1. Field of the Invention
This invention relates to devices and methods for controlling the delivery and the delivery direction of an aerosol, and particularly to a method and apparatus for induced aerosol flow in an electrohydrodynamic (EHD) sprayer.
2. Background
The use of electrohydrodynamic (EHD) apparatus to produce aerosols is well known. Recently, we have recognized that EHD devices are extremely useful to produce and deliver aerosols of therapeutic products.
In typical EHE) devices fluid delivery means deliver fluid to be aerosolized to a nozzle maintained at high electric potential. One type of nozzle used in EHD devices is a capillary tube that is capable of conducting electricity. An electric potential is placed on the capillary tube which charges the fluid contents such that as the fluid emerges from the tip or end of the capillary tube a so-called Taylor cone is formed. This cone shape results from a balance of the forces of electric charge on the fluid and the fluid's own surface tension. Desirably, the charge on the fluid overcomes the surface tension and at the tip of the Taylor cone, a thin jet of fluid forms and subsequently and rapidly separates a short distance beyond the tip into an aerosol. Studies have shown that this aerosol (often described as a soft cloud) has a fairly uniform droplet size and a high velocity leaving the tip but that it quickly decelerates to a very low velocity a short distance beyond the tip.
EHD sprayers produce charged droplets at the tip of the nozzle. Depending on the use, these charged droplets can be partially or fully neutralized (with a reference or discharge electrode in the sprayer device) or not. The typical applications for an EHD sprayer without means for discharging or means for partially discharging an aerosol would include a paint sprayer or insecticide sprayer. These types of sprayers may be preferred since the aerosol would have a residual electric charge as it leaves the sprayer so that the droplets would be attracted to and tightly adhere to the surface being coated. However, with EHD apparatus used to deliver therapeutic aerosols, it is preferred that the aerosol be completely electrically neutralized prior to inhalation by the user to permit the aerosol to reach the pulmonary areas where the particular therapeutic formulation is most effective.

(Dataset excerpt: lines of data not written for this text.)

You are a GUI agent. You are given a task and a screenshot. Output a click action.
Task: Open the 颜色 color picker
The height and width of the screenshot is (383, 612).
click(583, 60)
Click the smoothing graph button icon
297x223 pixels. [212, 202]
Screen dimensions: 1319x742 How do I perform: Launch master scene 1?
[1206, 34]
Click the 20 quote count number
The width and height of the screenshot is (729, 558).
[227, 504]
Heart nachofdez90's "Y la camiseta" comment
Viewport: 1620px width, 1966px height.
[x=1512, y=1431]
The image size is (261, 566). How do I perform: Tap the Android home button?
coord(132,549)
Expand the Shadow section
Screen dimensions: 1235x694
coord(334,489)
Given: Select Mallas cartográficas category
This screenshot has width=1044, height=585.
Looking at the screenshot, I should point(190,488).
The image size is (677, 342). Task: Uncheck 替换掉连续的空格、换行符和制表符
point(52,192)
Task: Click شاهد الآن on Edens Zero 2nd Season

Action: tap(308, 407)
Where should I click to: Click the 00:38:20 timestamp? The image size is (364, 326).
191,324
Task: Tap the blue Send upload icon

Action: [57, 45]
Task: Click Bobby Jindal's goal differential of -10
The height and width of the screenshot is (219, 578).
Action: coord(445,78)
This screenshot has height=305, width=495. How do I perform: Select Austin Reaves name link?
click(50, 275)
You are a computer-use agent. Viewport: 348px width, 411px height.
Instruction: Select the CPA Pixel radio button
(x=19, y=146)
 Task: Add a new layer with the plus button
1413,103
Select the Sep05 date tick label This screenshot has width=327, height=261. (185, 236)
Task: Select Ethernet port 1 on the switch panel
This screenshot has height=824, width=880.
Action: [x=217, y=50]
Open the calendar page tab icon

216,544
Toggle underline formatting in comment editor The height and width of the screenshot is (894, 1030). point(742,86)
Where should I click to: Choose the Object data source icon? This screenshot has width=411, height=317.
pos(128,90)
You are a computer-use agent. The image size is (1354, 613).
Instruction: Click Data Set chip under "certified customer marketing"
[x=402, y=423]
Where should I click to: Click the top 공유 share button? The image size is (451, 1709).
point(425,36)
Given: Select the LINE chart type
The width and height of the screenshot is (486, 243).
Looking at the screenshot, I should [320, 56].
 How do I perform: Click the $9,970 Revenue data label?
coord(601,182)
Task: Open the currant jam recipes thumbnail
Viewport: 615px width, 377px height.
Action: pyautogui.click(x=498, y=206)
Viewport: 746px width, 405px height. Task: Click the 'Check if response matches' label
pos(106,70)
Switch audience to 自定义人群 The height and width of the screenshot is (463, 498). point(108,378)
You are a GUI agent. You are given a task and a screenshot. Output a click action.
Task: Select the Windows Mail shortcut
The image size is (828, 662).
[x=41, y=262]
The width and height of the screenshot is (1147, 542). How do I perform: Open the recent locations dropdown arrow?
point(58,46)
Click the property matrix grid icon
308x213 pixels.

The preferred orientation of EHD sprayers is with the nozzle vertical and located above the object to receive the aerosol. This nozzle orientation eliminates, for practical purposes, the problems associated with the fluid dispensed from the nozzle tip collecting on or wicking up the outside of the capillary tube and associated fluid delivery means. If the fluid flows up the outside of the nozzle from the tip, it is no longer available to be sprayed and represents a loss in efficiency of the device. Moreover, fluid on the outside surfaces of the capillary tube may accumulate and suddenly flow back to the tip where it may disrupt the Taylor cone. These disruptions and any other disruptions of the Taylor cone may result in a large variation in the size and size distribution of the aerosol droplets which is particularly undesirable in pulmonary drug delivery.
When administering pharmaceuticals to a patient these limitations on orientation of the EHD apparatus result in either the patients having to tilt their head backwards or to lie on their back when the aerosol is delivered on axis with the nozzle. Alternatively, the EHD apparatus can deliver the aerosol vertically on axis with the nozzle and an elbow means can change the direction of aerosol flow to deliver the aerosol nearly horizontally. With this change in direction of the aerosol, there often is an appreciable loss in the quantity of the aerosol. The loss in quantity is a result of the fluid impacting and depositing on the walls of the delivery device, particularly in the vicinity of the elbow, instead of reaching the patient. One device for reducing disruptions of the Taylor cone and for reducing the loss in quantity of fluid impacting the walls is described in a co-owned U.S. patent application filed of even date herewith and entitled "High Mass Transfer EHD Aerosol Sprayer", which application is hereby incorporated by reference. Therefore, an EHD aerosol sprayer is needed where the aerosol delivery direction can be controlled and wherein the Taylor cone can be stabilized to prevent disruption. Of particular need, is an EHD aerosol sprayer that can spray substantially horizontally and deliver the aerosol without appreciable wetting of the delivery device.